This is a sample lab from our 101 Labs – CompTIA CySA+ course.
Scanning using OpenVAS
Learn common vulnerability assessment tools.
For this lab, we will see an open-source tool for vulnerability assessment that can be used as a virtual machine or can be a host on a local server in Linux.
OpenVAS and damn vulnerable web application.
You can use Kali Linux/Ubuntu or any Linux distro of your liking in a VM for this lab.
For using DVWA, it can be accessed using the tryhackme website or by downloading metasploitable virtual machine which hosts this application on a local server.
Set up DVWA
DVWA can be accessed in multiple ways; if you have a good internet connection, just go to www.tryhackme.com, register yourself, and search for DVWA room, it is a free room, that can be accessed anywhere. Just connect the VPN configuration file, which can be downloaded from the website, connect it to your PC, start the room, and an IP address will be given to you, then you are good to go.
To access DVWA, just search for the IP in your browser.
Start the OpenVAS service, log in, and click on the dashboard.
Hover your mouse pointer over the scan option and click on the tasks option in the dropdown menu.
Hover your mouse pointer over the wand icon, and click on the task wizard.
A box appears like this,
Provide the IP of the DVWA, given at the DVWA room at tryhackme.com
Click on start scan to perform immediate scanning.

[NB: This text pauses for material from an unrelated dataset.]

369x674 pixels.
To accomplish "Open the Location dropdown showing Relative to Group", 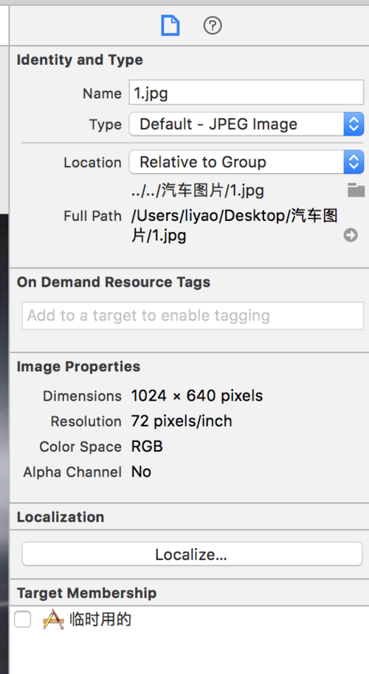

Wait for the scan to start. It takes some time, and it will automatically change the status form requested, and a bar will appear with the scanned percentage.
Wait for it to completely run 100 % .
Then click on Scans, and move to the report section.
Click over the IP of the target which you want a report of.
Every vulnerability that OpenVAS has found will be displayed there with the severity.
Clicking on these vulnerabilities will let you analyze them.